### THE PROBLEM
Rewrite the passage of the COVID smell loss study description from "Detailed Description" up to and including "other LC symptoms.", changing "symptomatology" to "symptom profile".

### SOURCE EXTRACT
——————————
Smell Training and Trigeminal Nerve Stimulation for COVID-related Smell Loss

A Randomized Controlled Trial of Smell Training and Trigeminal Nerve Stimulation in the Treatment of COVID-related Persistent Smell Loss

Persistent smell loss that can include diminished or distorted smell function is a common symptom of long COVID syndrome. There are limited treatment options for long COVID-related smell loss. This study aims to determine the efficacy of two at-home treatments, smell training and non-invasive trigeminal nerve stimulation. This study requires participants to conduct daily at-home treatment sessions, attend three in-person study visits at the MUSC Department of Psychiatry and Behavioral Sciences, and complete electronic questionnaires over the 12-week trial, and again at the six-month timepoint. Participants in this trial may benefit directly with an improvement in sense of smell. However, participation may also help society more generally, as this study will provide new information about long COVID-related smell loss and its treatment.

Study Overview

• Status: Recruiting
• Conditions: Long COVID; Olfactory Disorder; Smell Dysfunction
• Intervention / Treatment: Device: Trigeminal Nerve Stimulation (TNS); Other: Active Smell Training (ST); Other: Placebo Smell Training (PBO)

Detailed Description

Sudden smell loss (SL), a hallmark feature of Severe Acute Respiratory Syndrome Coronavirus 2 (SARS-coV-2/COVID), frequently persists well past the initial recovery; rates of unresolved anosmia (total loss) are 21%, with unresolved hyposmia (reduced smell) or parosmia (distorted smell) higher at nearly 50%. SL is now recognized as a core symptom of "long COVID" (LC), which also includes other impairments in mood, cognition, and sleep. Given that SL itself can negatively impact many of the same problems being recognized in the symptomatology of LC, it is likely that SL is both a symptom of LC and a contributing factor that worsens other LC symptoms (i.e. mood, cognition, sleep, etc.). As such, successful treatment of SL could also help to improve these other LC symptoms.
——————————
### DATA SHOWN
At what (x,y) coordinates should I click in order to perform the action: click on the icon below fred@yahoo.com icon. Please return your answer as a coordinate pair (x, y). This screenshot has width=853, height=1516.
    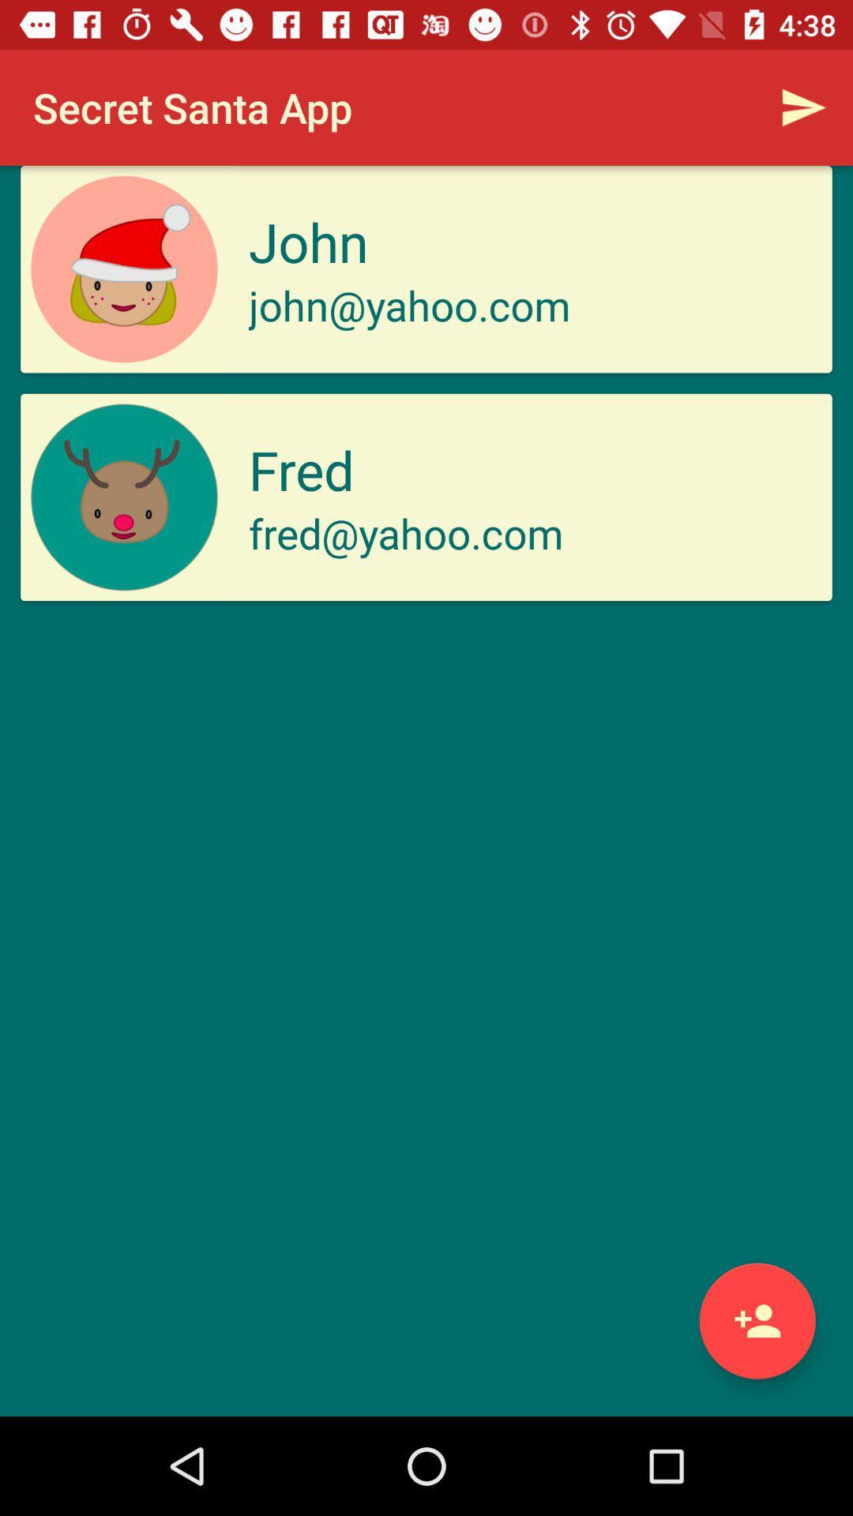
    Looking at the image, I should click on (757, 1321).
——————————
### SOLVED EXERCISE
Detailed Description

Sudden smell loss (SL), a hallmark feature of Severe Acute Respiratory Syndrome Coronavirus 2 (SARS-coV-2/COVID), frequently persists well past the initial recovery; rates of unresolved anosmia (total loss) are 21%, with unresolved hyposmia (reduced smell) or parosmia (distorted smell) higher at nearly 50%. SL is now recognized as a core symptom of "long COVID" (LC), which also includes other impairments in mood, cognition, and sleep. Given that SL itself can negatively impact many of the same problems being recognized in the symptom profile of LC, it is likely that SL is both a symptom of LC and a contributing factor that worsens other LC symptoms (i.e. mood, cognition, sleep, etc.). As such, successful treatment of SL could also help to improve these other LC symptoms.